The plan to discuss the issue of social media comes against the backdrop of a recent fake message on microblogging site Twitter which led to a sharp sell off in the American stock market.
“We will look at how this idea (of social media) affects capital market and how well it can be used to protect the interest of investors,” IOSCO (International Organisation of Securities Commissions) Secretary General David J Wright said here.
The influence of social media is also a matter of behavioural economics, he added.
According to him, the issue is expected to be discussed at the next meeting of IOSCO members, to be held in Montreal in June this year.
SEBI (Securities and Exchange Board of India) is part of IOSCO.

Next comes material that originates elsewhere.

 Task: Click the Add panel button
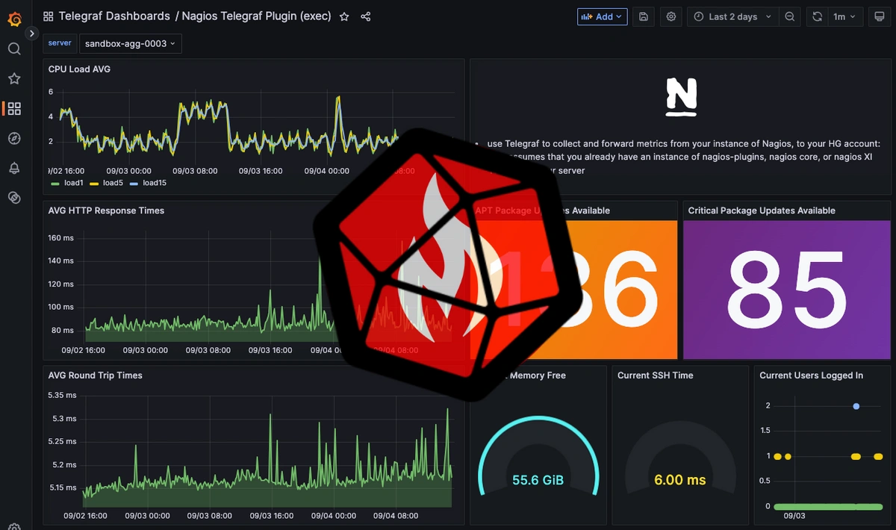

A fake tweet saying that US President Barack Obama was injured in an explosion at the White House, last month resulted in panic selling of American stocks and going by estimates, about market capitalisation worth $130 billion was wiped off.
Wright was speaking on the sidelines of a public seminar organised by the Asia Pacific Region Committee of IOSCO here.
The event also saw discussions on the topic of innovation in financial sector and regulations.
IOSCO Chairman Greg Medcraft said that innovation in financial sector also results in complexities, mainly those related to products, market and technology.
“We need to make sure that regulators respond quickly to innovation,” he said.
Speaking on the topic, National Stock Exchange’s Non-Executive Vice Chairman Ravi Narain said that it cannot be assumed always that there is “trade-off” between innovations in financial sector and regulations.
He also emphasised that risk tolerance of the system is important while coming up with innovations.
Securities Commission Malaysia’s Chairman Ranjit Ajit Singh said financial innovation has helped in creating a lot of value for investors. However, he noted that high standards of risk management should be in place while implementing innovation in the sector.